A mobile framework for landmark image recognition and classification has three major components in its architecture. The landmark image recognition and classification engine resides on the server along with a series of web services designed to expose their functionality to a mobile application running on a compatible mobile device (in this case an iPhone.) The efficacy of the mobile framework in end-to-end image classification and annotation was evaluated with automatic and user-centered evaluations.

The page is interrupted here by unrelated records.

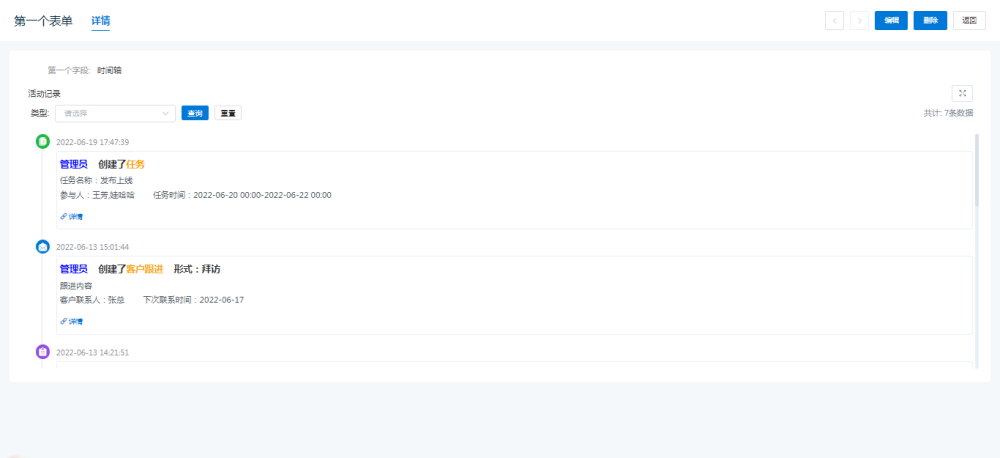Click the blue 删除 delete button
Viewport: 1000px width, 458px height.
(930, 21)
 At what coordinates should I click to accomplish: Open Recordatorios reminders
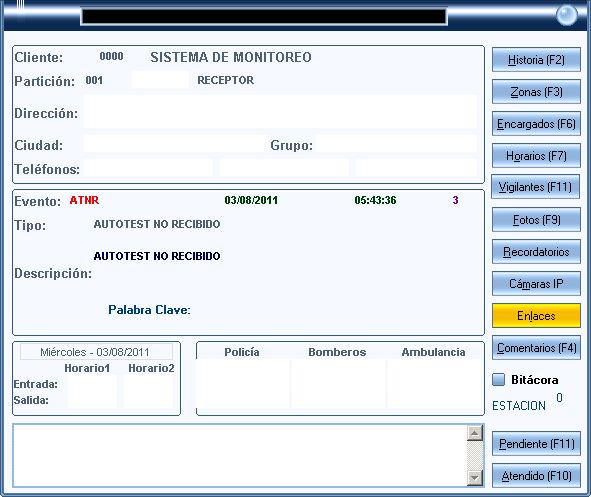click(x=536, y=251)
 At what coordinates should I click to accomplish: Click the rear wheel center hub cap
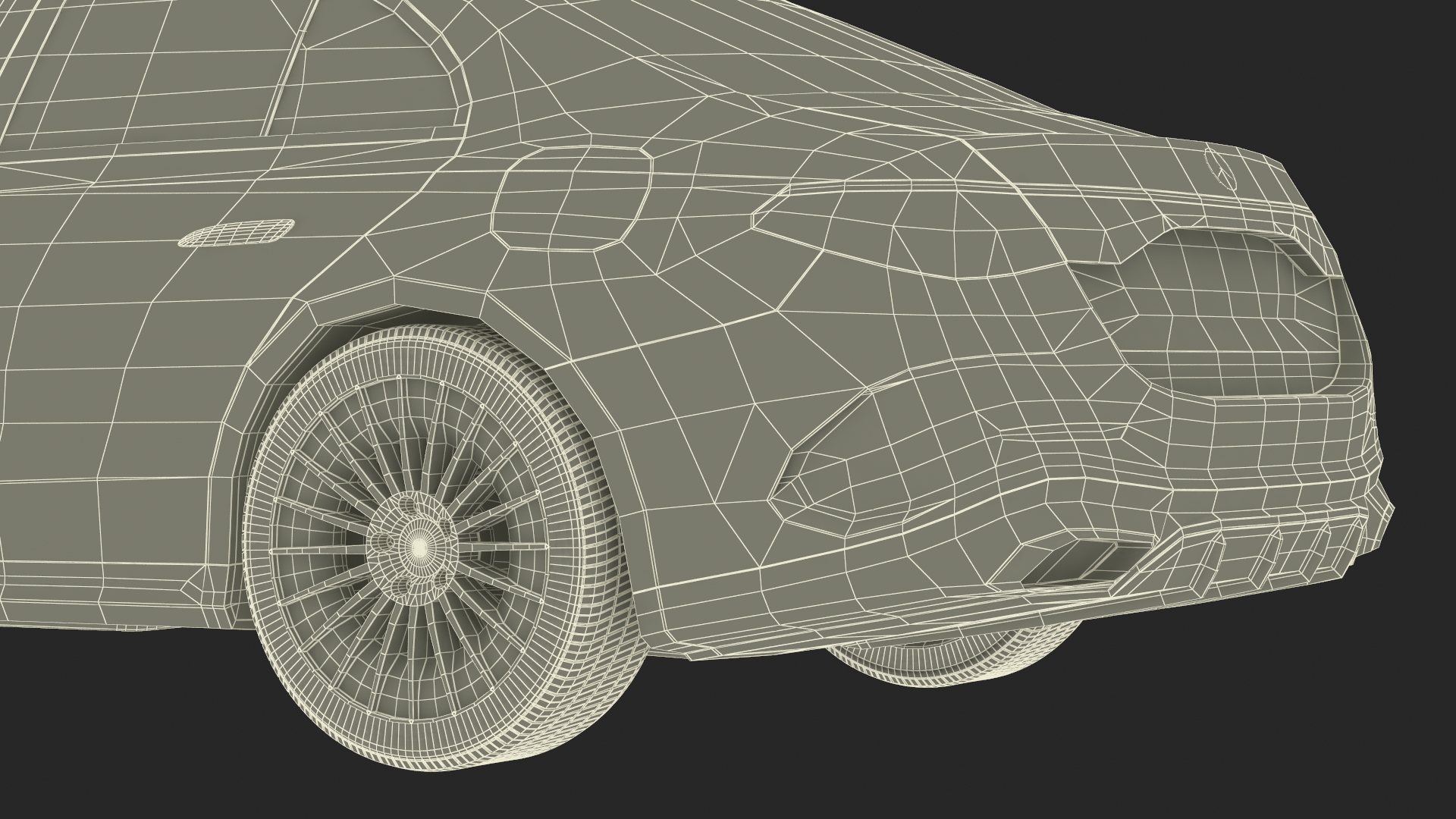pos(418,544)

As part of DCU's TRECVid Interactive Search activities, I developed an interactive search system which integrated with the K-Space video search engine to enable a user to query, retrieve and select shots relevant to a topic of interest. The traditional approach to presenting video search results is to maximize recall by offering a user as many potentially relevant shots as possible within a limited amount of time. 'Context'-oriented systems opt to allocate a portion of the results presentation space to providing additional contextual cues about the returned results. In video retrieval these cues often include temporal information such as a shot's location within the overall video broadcast and/or its neighboring shots. We developed two interfaces with identical retrieval functionality in order to measure the effects of such context on user performance. The first system had a 'recall-oriented' interface, where results from a query were presented as a ranked list of shots. The second was 'context-oriented', with results presented as a ranked list of broadcasts. In the 2007 TRECVid evaluation, 10 users participated in the experiments, of which 8 were novices and 2 experts. Participants completed a number of retrieval topics using both the recall-oriented and context-oriented systems. In 2008, we completed a multi-site, multi-interface experiment. Three institutes participated involving 36 users, 12 each from Dublin City University (DCU, Ireland), University of Glasgow (GU, Scotland) and Centrum Wiskunde & Informatica (CWI, the Netherlands).

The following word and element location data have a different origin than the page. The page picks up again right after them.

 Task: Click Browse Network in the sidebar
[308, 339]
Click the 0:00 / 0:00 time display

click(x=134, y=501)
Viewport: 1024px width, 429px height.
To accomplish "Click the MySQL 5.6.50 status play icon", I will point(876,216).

As part of the TRECVid Summarization effort, I developed two solutions to summarizing BBC Rushes content. Rushes are the raw material (extra video, B-rolls footage) used to produce a video. 20 to 40 times as much material may be shot as actually becomes part of the finished product. Within the TRECVid summarization task, given a video from the rushes test collection, the goal is to automatically create an summary clip less than or equal to 2% of the original video's duration. The goal of the research was to balance brevity of the summary with overall coherence and salience, and was informed by a number of human-centered concepts as was the visual composition and arrangement of the on-screen elements.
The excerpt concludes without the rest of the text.